Domkraft formed somewhere nearby 2015 heavily influenced by the fluid drift of classic 70’s/80’s space rock, the grooves of 90’s stoner rock and the modern heaviness of sludge/stoner doom metal naming everything from Sleep to Hawkwind as inspiration early on while their sound manifested as something sludge-heavy, driven by huge waves of heavily distorted hypnotic if not fairly simple riffcraft. In terms of style some reasonable references could be made to certain Ufomammut releases as well as contemporaries like Spelljammer and MWWB where some manner of huge guitar sound or sludge-at bass tone lands in a nowadays tiered experience. Since I’d written at length about the band in review of their second LP (‘Flood‘, 2018) and liked that first album even more in hindsight as I’d dove into a review of its follow up (‘Seeds‘, 2021) you’ll find well-established precedence for my reaction to this equally memorable, finely produced/engineered, and slightly more psychedelia-tipped fourth album.

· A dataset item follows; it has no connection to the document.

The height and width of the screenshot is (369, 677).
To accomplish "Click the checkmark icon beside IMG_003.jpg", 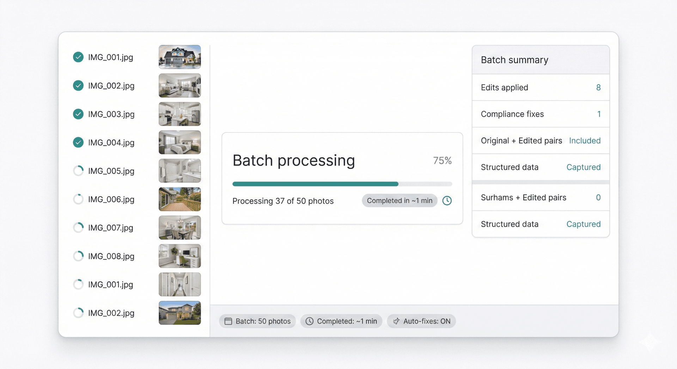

Past records from the band function on the riff, its atmospheric reach and the lumbering force with which they’d build bigger doom metal mountains with and this is still felt as we bump into opener “Whispers” and the tensile girth of the main riff to start before the verses ease and scoot along before leads begin to shape their own spaced focal point beyond the reach of the vocals. It isn’t that we’re leagues beyond ‘Seeds‘ just yet but introducing Domkraft‘s main modus applied to some easier rhythms amidst the expectedly low-slung tunings and effects whipped sound. I’ll go as far as saying it is one of the least interesting pieces on the album as the main riffs are fairly dry, motorik for a 9+ minute song which might lead many folks to believe this’ll be a sleepier record from these guys. In some sense it will be but the far more energetic descent of “Stellar Winds” strikes quicker upon a hotter rush of the stoner metal wheeling we’d not heard as often beyond 2018, making it one of my favorite pieces on the album by default and in good contrast to the push-and-pull of the opener.

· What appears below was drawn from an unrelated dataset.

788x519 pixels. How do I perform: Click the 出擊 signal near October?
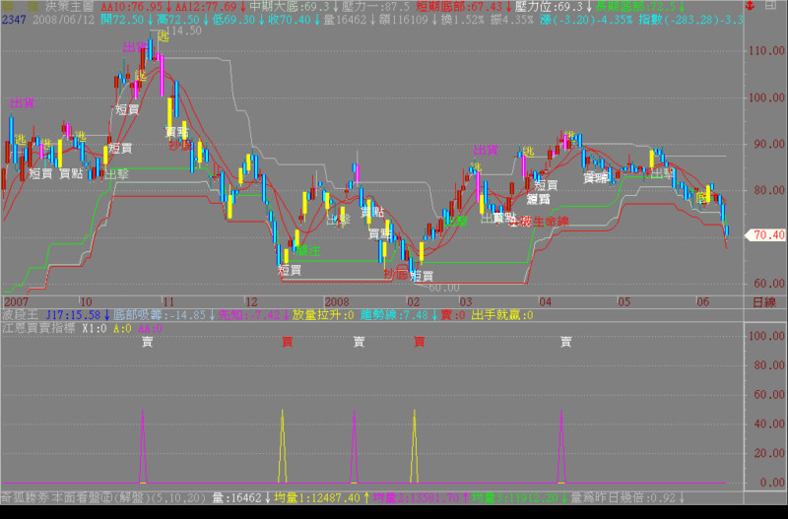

The bluesy, jammed and scrabbled-at space rock inspired guitar break just past the second third of “Magnetism” is a fine poke at the brain and the behemoth run-on groove of the main riff on “Slowburner” further prove that this whole psychedelic sludge idea is increasingly viable but from my point of view we’ve barely even breached the best that Domkraft have to offer on this album, the back half is far more successful for my own taste as things take a deeper psychotropic turn and the rhythm section becomes even more focused, intense in order to hold it all together; No doubt the second half of ‘Sonic Moons‘ is where we start to really strike upon the new knack of the band, the loosened shoulders of their riffcraft (or, ease upon the reliance upon big doom metal riffs at all) and the increasingly bass driven rhythmic creep of their work which’d already been evident thus far. The trio’s stray into the increasingly popular realm of stoner-adjacent psychedelia today ultimately upstages their sludge/doom metal side overall on Side B.

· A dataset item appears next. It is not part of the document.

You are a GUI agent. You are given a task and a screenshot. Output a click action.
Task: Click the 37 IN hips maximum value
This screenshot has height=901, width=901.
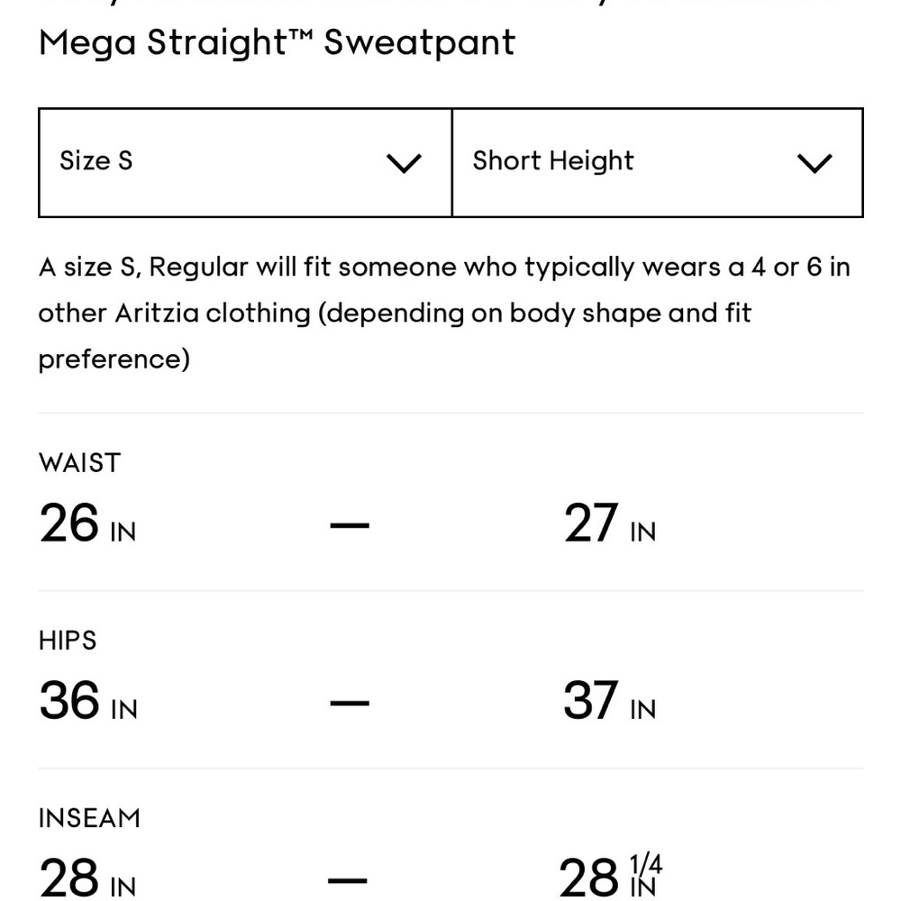point(610,700)
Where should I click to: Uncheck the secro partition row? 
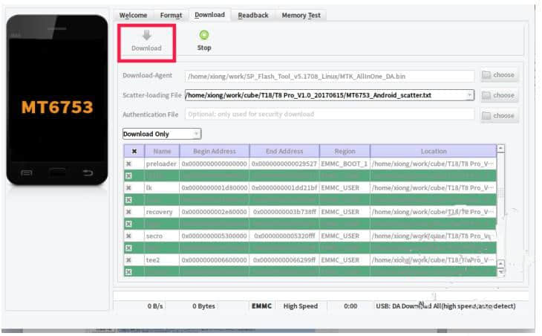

“Downpour” gives us a bit more range from vocalist/bassist Martin Wegeland as he’s still feeding into the stoner/sludge pangs but now we get an easier droning voice to match the post-metallic psych’d rush into the piece and the opening/chorus riff that fires off between verses. Though it ends up being a patient walking speed push overall the song amounts to something far more electrically charged than what’d followed “Stellar Winds” otherwise. “Black Moon Rising” likewise builds upon that feeling with more of a screaming psychedelic whirr behind its guitar work as the pace kicks up faster, even beyond the space rock acceleration as the one song here that kinda makes good on that Spacemen 3 influence they’ve long mentioned, granted their work and the main rhythm is still related to their space-case sludge angst all the same. The last three songs on this album, particularly “Downpour” and “The Big Chill” begin to suggest that Domkraft have enacted a bigger point of transformation here on their fourth album, that they’ve somewhere to go with it even if there is no choice but to lean into a pained, sludge metal adjacent feeling which is key to their signature. Many of these aspects were already notable on past releases but this time around they’ve scratched the surface deep enough that it feel like a direction and for my own taste, a good one. A moderately high recommendation.